Fusionex’s IPO offer oversubscribed by 300% when it listed on London’s AIM
One-man show at the start, from preparing templates to coding to documentation
IVAN Teh, founder and managing director of AIM-listed Fusionex International Plc, has quietly gone on building a big data company that has had an eye-popping 1,000% cumulative growth rate since its launch in 2006.
The yearly CAGR (compounded annual growth rate) is 40%. In 2012, revenues grew 27.93% to £31.31 million (RM160.38 million) from £24.48 million in 2011, while net income improved 56.65% from £8.13 million in 2011 to £12.74 million.
[£1 = US$1.71]
There are many things that stand out about Ivan, but one of them is this – his business had no angel investor, nor any venture funding. It was purely built on cash flow from satisfied customers and, in the first six months, on the sweat and toil of Ivan who put in 18-hour workdays to understand customer needs and build the software platform himself. He was a one-man show.

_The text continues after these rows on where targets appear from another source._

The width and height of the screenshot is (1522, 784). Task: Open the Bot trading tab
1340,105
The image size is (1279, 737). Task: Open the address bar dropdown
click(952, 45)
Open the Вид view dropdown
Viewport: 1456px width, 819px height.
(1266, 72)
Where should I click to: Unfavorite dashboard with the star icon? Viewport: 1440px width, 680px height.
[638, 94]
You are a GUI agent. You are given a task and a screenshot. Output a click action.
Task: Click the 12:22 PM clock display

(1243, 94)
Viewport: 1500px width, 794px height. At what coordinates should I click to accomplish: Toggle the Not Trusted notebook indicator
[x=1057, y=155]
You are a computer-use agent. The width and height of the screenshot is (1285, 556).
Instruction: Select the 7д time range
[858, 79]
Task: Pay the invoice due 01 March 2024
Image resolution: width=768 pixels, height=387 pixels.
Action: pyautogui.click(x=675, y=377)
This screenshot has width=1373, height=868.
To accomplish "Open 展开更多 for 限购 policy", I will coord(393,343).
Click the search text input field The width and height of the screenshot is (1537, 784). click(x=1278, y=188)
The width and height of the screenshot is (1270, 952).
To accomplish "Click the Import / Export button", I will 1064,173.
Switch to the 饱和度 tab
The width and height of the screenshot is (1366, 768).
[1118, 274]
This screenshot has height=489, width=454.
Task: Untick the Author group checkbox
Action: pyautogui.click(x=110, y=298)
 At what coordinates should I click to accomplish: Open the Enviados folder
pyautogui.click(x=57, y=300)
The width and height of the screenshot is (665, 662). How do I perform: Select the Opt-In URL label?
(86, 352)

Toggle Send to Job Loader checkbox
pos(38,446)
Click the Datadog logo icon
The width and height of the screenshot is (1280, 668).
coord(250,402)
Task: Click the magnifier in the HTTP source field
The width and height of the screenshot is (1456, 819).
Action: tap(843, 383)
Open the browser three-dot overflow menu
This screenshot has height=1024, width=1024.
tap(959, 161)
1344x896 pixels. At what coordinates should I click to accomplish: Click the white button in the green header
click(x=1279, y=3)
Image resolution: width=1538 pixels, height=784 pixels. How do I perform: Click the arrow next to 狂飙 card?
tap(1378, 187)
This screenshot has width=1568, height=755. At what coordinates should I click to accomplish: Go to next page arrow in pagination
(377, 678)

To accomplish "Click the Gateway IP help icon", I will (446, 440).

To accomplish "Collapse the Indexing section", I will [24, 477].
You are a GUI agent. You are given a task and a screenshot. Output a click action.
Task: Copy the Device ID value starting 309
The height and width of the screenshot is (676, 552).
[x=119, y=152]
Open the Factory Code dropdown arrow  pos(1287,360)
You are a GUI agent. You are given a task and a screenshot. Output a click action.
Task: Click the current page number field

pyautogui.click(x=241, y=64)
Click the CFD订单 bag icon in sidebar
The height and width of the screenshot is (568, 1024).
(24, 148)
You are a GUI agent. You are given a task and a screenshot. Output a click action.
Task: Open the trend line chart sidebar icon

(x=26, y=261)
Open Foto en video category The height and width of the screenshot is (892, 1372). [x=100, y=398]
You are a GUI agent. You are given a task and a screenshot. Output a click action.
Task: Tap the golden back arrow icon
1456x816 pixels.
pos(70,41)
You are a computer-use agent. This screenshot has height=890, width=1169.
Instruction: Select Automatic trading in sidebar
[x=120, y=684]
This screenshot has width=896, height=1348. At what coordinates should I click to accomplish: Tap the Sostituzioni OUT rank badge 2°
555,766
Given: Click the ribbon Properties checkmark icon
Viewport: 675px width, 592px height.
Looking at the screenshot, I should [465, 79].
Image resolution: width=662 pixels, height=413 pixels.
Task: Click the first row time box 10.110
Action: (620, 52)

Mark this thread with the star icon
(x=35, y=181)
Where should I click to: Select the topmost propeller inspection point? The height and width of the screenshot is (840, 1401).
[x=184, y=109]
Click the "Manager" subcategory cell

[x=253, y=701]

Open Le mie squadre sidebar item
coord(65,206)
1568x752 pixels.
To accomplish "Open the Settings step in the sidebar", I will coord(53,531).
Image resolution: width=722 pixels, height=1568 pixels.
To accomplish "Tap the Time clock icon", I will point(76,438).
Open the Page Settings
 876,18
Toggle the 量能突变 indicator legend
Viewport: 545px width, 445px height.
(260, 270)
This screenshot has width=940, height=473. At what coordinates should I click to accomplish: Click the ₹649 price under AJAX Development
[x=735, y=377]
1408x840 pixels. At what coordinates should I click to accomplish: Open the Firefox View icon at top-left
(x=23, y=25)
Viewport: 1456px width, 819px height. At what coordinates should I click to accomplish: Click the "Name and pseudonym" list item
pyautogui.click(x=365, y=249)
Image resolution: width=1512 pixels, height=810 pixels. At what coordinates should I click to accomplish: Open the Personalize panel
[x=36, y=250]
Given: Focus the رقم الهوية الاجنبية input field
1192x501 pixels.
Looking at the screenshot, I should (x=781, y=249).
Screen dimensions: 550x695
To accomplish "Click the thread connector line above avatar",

“It was an intense period,” he concedes, looking back. “I was speaking to my contacts and potential customers trying to understand their needs and to get a finger on the pulse as to why people would purchase my software. This was then followed by a lot of thought processes that went into trying to do something different.”
And what was this something different?
Nothing sexy, really. He just resolved to give customers a solution that was easy to use and effective to help them make sense of their data.
“People get confused. There are a lot of options out there to build your own big data solutions but in all honesty, most organisations don’t care, or don’t have the skill sets. This was the pain point I wanted to solve,” he says.
As anyone who has ever tried it knows, the hardest thing to do is to hide the complexity of very tough problems behind an easy-to-use front-end solution for customers.
This then translated into building the platform that Ivan worked on himself.
“From preparing the templates to coding the software to the documentation, I did it all myself,” he says, adding ‘pau ka-liao,’ colloquial Hokkien that roughly translates to ‘doing everything by one’s self.’
“It was an intense, exciting and, to be honest, painful time, but the great thing is that you woke up every morning highly motivated because you knew you were not doing anything monotonous,” he says.
Fast forward from those startups days in 2006 to Dec 18, 2012 and Fusionex listed on London’s Alternative Investment Market (AIM) exchange with a big data focus, one of the sexiest terms in tech today.
Indeed, during the pre-IPO (initial public offering) roadshow, 38 of the 50 institutional investors who approached came on board. “The response was overwhelming,” says Ivan.
In all, Fusionex had RM200 million (US$62.8 million) committed to it, with the IPO offer oversubscribed by 300%.
Amazingly, Ivan only took RM60 million (US$18.9 million), which is what his company had set out to raise. “I was told it was quite unheard of. But to me, taking all that money comes with a sense of responsibility. You have to do something in return. We could have taken the money and spent it differently and on the wrong strategy. That does not help your credibility,” he says.
Instead, what he did earned Fusionex huge credibility and translated into the fact that there were no selling shareholders on its IPO. In fact, everyone was interested to buy more.
Ending Dec 31 2012, Fusionex’s share price stood at £3.965 (RM21.48), more than double its IPO price of £1.70 (RM9.20) on Dec 18 2011.
With big data being its key focus since 2011, Ivan expects Fusionex to build on the momentum it has, aided by the RM50 million (US$15.7 million) it has committed to invest in R&D (research and development) over the next three years to strengthen its big data and analytics core.